À ida visitámos o Sr. Arronches Junqueiro, na Quinta da Lage, admirando um rico museu e vasta biblioteca e o mais artístico presépio que até à data tínhamos visto. Bebeu-se uma garrafa de Porto, comeram-se bolos, findando a visita com o toque e canto do Hino Nacional, findo o qual nos despedimos e partimos para os Capuchos.

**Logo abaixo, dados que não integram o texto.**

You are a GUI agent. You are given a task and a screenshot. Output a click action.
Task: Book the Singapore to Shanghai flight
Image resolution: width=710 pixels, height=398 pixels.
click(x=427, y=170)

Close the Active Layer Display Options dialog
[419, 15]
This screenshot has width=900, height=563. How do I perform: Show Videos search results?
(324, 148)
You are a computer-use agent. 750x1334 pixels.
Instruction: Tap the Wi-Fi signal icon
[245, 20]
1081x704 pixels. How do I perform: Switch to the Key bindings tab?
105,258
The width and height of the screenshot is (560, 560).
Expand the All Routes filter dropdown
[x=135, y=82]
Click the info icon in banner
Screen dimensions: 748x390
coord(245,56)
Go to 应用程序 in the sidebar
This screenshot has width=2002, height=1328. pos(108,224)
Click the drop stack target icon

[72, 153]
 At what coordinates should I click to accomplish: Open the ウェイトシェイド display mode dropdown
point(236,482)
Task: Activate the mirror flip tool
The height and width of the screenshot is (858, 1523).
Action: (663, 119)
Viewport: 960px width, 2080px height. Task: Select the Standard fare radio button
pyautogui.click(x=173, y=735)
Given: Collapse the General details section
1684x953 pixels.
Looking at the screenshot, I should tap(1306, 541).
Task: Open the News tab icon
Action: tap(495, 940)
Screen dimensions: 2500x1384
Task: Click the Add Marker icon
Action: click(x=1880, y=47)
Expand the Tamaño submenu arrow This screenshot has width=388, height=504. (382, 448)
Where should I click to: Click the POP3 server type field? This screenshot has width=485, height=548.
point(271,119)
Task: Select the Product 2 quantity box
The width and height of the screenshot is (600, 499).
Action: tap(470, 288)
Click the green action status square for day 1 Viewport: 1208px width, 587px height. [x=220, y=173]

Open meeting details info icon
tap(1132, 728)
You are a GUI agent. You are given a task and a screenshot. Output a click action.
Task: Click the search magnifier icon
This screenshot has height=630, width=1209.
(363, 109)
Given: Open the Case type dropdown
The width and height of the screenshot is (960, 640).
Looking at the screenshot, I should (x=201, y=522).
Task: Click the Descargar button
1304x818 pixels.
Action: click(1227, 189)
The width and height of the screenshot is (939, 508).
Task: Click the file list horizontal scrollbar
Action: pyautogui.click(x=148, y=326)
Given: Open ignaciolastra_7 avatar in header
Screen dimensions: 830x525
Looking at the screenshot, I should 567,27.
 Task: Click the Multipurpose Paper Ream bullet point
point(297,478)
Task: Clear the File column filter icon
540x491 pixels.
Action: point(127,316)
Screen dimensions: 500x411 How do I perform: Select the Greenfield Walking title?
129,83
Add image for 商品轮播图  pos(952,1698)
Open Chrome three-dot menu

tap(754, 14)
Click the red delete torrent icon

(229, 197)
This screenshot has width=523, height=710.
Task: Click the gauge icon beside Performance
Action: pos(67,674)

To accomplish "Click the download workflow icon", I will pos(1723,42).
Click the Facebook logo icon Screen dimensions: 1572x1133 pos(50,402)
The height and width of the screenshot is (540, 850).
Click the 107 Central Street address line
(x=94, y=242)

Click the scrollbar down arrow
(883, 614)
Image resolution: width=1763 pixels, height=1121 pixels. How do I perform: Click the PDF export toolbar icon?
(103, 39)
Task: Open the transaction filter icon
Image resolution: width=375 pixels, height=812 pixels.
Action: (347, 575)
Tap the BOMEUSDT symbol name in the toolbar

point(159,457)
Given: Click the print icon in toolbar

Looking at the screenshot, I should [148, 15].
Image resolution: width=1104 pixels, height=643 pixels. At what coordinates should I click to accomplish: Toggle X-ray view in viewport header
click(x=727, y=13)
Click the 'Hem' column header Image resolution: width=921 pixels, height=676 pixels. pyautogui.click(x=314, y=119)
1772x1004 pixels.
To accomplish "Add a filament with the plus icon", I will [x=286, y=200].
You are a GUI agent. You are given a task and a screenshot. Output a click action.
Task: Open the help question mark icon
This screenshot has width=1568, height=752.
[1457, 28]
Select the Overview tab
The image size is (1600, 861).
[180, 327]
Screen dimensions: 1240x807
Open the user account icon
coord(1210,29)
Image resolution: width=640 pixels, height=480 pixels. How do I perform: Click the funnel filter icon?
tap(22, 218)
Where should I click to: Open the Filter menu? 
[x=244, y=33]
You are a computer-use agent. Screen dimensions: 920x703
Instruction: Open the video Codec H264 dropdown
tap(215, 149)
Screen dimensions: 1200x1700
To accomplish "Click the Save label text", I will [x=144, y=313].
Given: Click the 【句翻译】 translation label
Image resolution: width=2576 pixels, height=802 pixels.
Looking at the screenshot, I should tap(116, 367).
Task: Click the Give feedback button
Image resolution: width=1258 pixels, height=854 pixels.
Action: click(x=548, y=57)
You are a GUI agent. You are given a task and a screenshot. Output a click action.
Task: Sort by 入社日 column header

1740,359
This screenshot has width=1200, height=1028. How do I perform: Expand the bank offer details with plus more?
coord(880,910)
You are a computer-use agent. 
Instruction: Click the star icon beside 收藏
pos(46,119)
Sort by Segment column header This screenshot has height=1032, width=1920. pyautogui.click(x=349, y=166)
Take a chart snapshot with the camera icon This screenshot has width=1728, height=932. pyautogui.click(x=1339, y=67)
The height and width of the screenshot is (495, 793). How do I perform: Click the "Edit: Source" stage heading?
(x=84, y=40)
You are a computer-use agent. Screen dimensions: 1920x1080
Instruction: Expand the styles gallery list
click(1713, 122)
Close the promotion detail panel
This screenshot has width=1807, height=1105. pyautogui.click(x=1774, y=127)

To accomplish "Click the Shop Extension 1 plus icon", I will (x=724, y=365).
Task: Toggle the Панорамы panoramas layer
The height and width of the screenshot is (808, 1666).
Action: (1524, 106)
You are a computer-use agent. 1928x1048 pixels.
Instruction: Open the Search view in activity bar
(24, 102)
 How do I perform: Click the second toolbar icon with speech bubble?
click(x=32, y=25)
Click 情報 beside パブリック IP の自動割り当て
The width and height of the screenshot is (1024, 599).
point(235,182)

Era este sítio, então, o mais mimoso, pitoresco e preferido local dos muitos e belos destes arredores de Setúbal. É encantadora a vista, magníficas as sombras, com uma excelente calha de água a sair das minas, límpida e fresca, que é delícia beber-se de bruços, com a boca afundada no fio da corrente, a receber-lhe os frescos salpicos no rosto encalmado. Foi aquele um dia memorável, destes raros que enchem a vida, se gravam com doçura para sempre na memória, e o tempo vai depois patinando de poesia retocados com as tintas inapagáveis da saudade. Houve excursões pelo pinheiral que sombreava as encostas até ao alto da serra, donde a vista da região é uma maravilha. Comeu-se, bebeu-se e brincou-se todo o santo dia. Festas idênticas se faziam ao tempo por todos os arredores da cidade, O campo era então a preferida distracção da população setubalense, donde se regressava já noite fechada, a cantar, moído e contente.
Não voltámos aos Capuchos; limitamo-nos a acariciá-los de longe com os olhos, por onde toda a beleza entra em nós e nos prende, como o anzol ao peixe guloso.»